Я не спеша пошёл вокруг строения. Повсюду валялась арматура, булыжники, осколки стекла и прочий строительный мусор. Везде на уровне человеческого роста метал был помят и исцарапан, как будто в него продолжительное время кидали камни и били топорами. Наконец я увидел дыру, похожую на проход. Осторожно перешагивая через торчащие из земли стальные прутья, я пролез в неё.
Внутри было жарко и душно. Пахло мочой и ещё чем-то тоскливым и пыльным, тем, чем всегда пахнет в домах стариков. Длинный коридор, заваленный разнообразной макулатурой, уходил по спирали вверх.
Некоторое время я шёл вперёд, но спустя пару минут остановился и присел на корточки рядом с одной из стопок. Это были старые советские газеты. С передовиц на меня смотрели улыбающиеся мотористы и доярки. Заголовки наперебой твердили о повышении надоев и успехах в нелёгком деле освоения космоса и перекрытия рек.
Кто может сказать, было ли так на самом деле? Советский Союз создал для нас прекрасное прошлое. Тех, чья молодость и зрелость пришлась на то время, с каждым годом становится всё меньше и меньше, а их место занимают бесконечно радостные фильмы, книги и газетные статьи.
Я подумал, что жизнь — это точно такой же коридор, заваленный всяким мусором. Да, мы всегда можем перестать идти вперёд и рассматривать эти старые газеты и журналы. Собственно, так и мы и поступаем — выбрав сферу деятельности, мы уже мало что ищем. И тогда наша жизнь останавливается. Всякий раз, почувствовав это, мы должны делать над собой усилие, вставать, и отважно идти вперёд по коридору — навстречу неизбежному финалу.

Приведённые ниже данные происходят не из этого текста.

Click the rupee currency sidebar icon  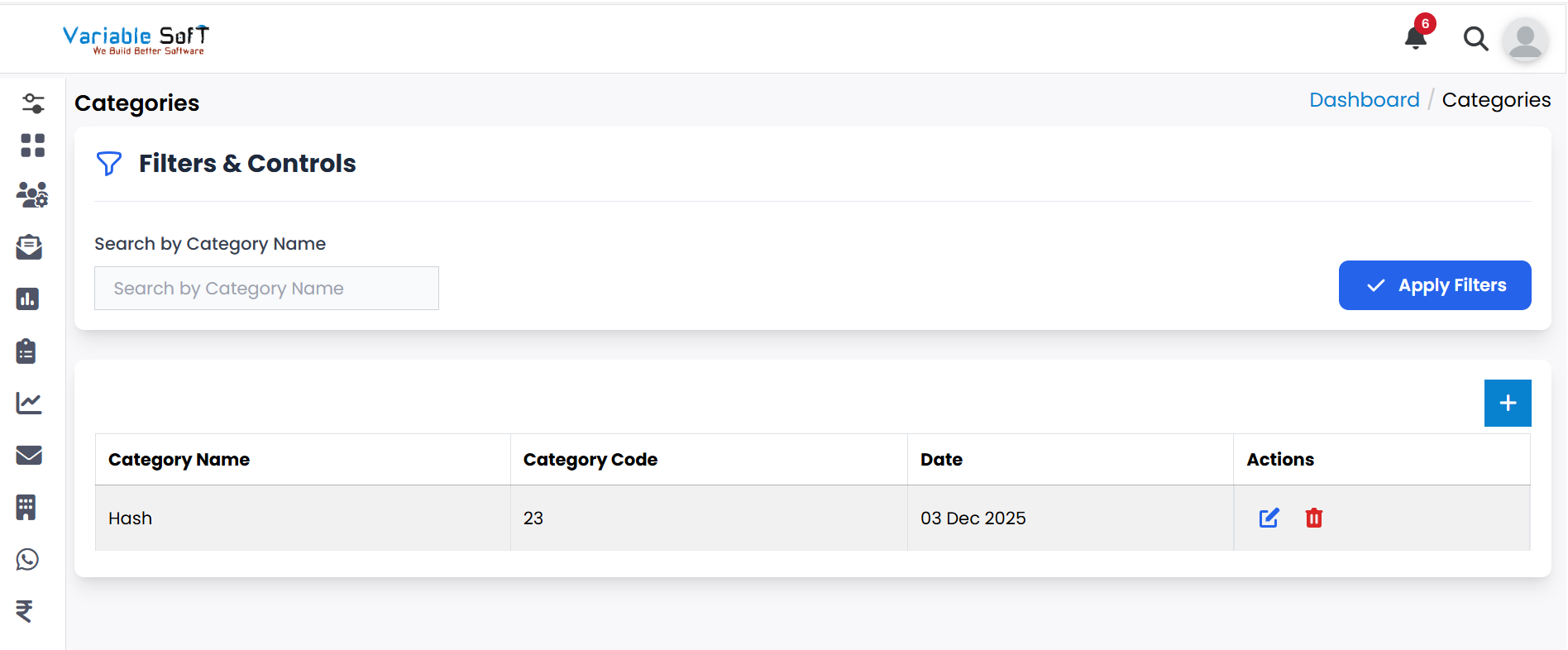[x=25, y=611]
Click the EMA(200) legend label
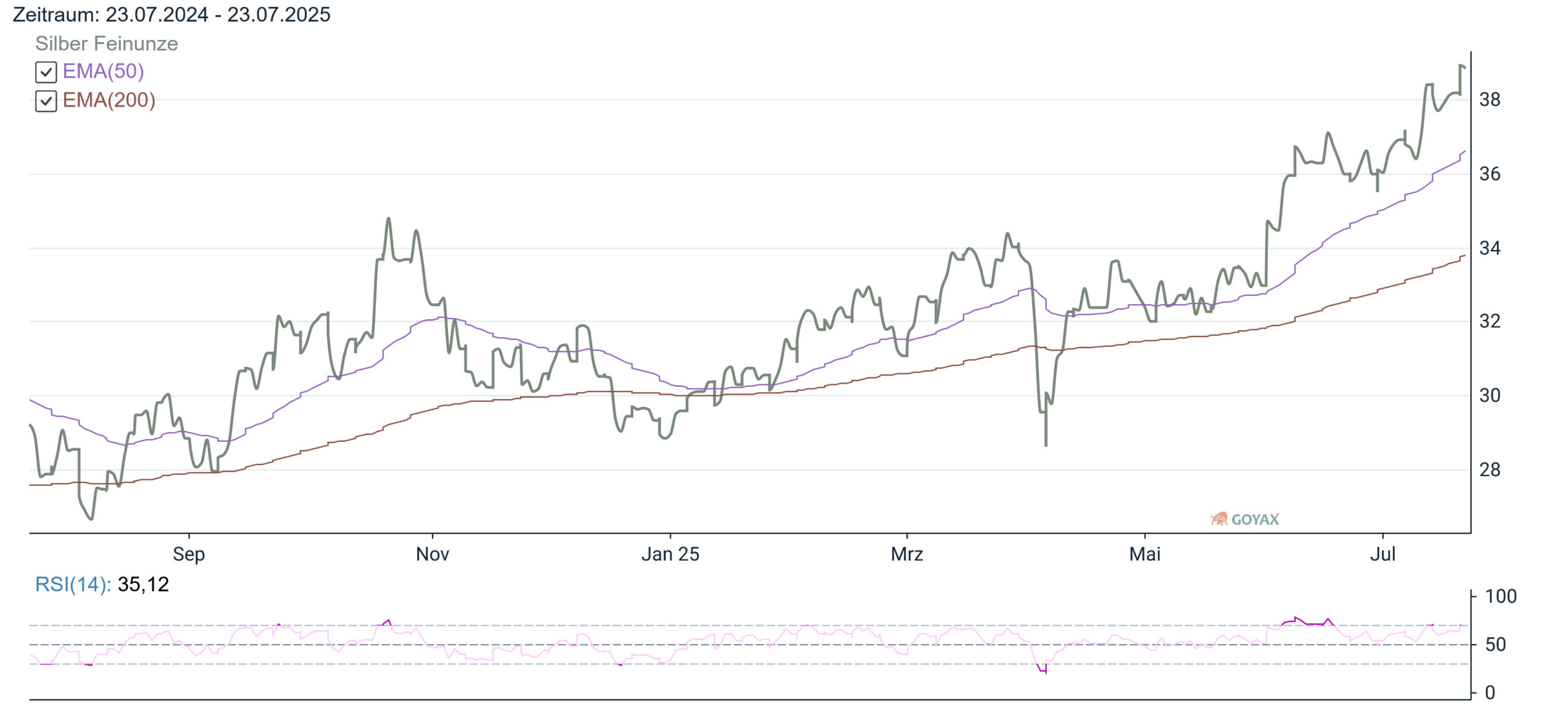The width and height of the screenshot is (1568, 706). click(109, 101)
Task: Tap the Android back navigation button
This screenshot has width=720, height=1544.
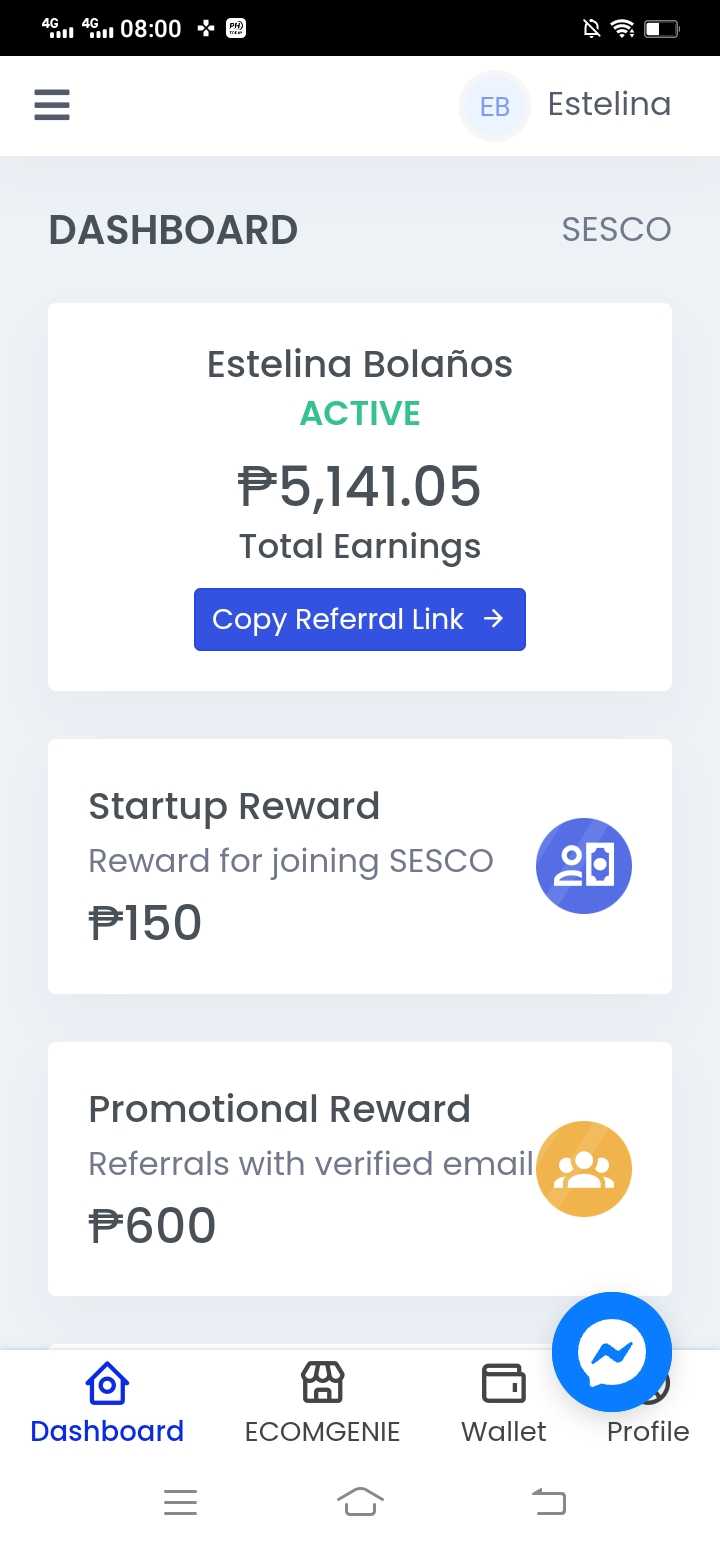Action: click(x=548, y=1502)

В моём случае финалом была низкая деревянная дверь. Я нажал на ручку, и она легко и беззвучно открылась. Сразу было видно, что здесь живут и регулярно смазывают петли.
Я оказался в небольшом квадратном кабинете, больше всего похожем на приёмную или регистратуру. Две стены занимали стеллажи, заставленные пухлыми карточками. В третьей стене находилась тяжёлая бронированная дверь наподобие банковского сейфа, а рядом с ней висел большой лист ватмана, расчерченный на клетки. Посредине кабинета стоял стол. За столом сидел старик и что-то писал в толстую амбарную тетрадь.
— Одну секундочку, молодой человек. Присаживайтесь пока, — сказал старик, и, не переставая писать, кивнул головой на стул, стоящий по другую сторону стола.
Если не считать того, что левый глаз старика закрывала чёрная повязка, наподобие пиратской, он выглядел как пожилой бухгалтер, который вот-вот должен отправиться на пенсию. Чуть поредевшие седые волосы были аккуратно зачёсаны назад. Одет он был в строгий серый костюм-тройку, пиджак которого висел на спинке стула. На нём были нарукавники из чёрного блестящего сатина. Из-под жилетки виднелся идеально белый воротник рубашки, а галстук был подобран в тон костюма.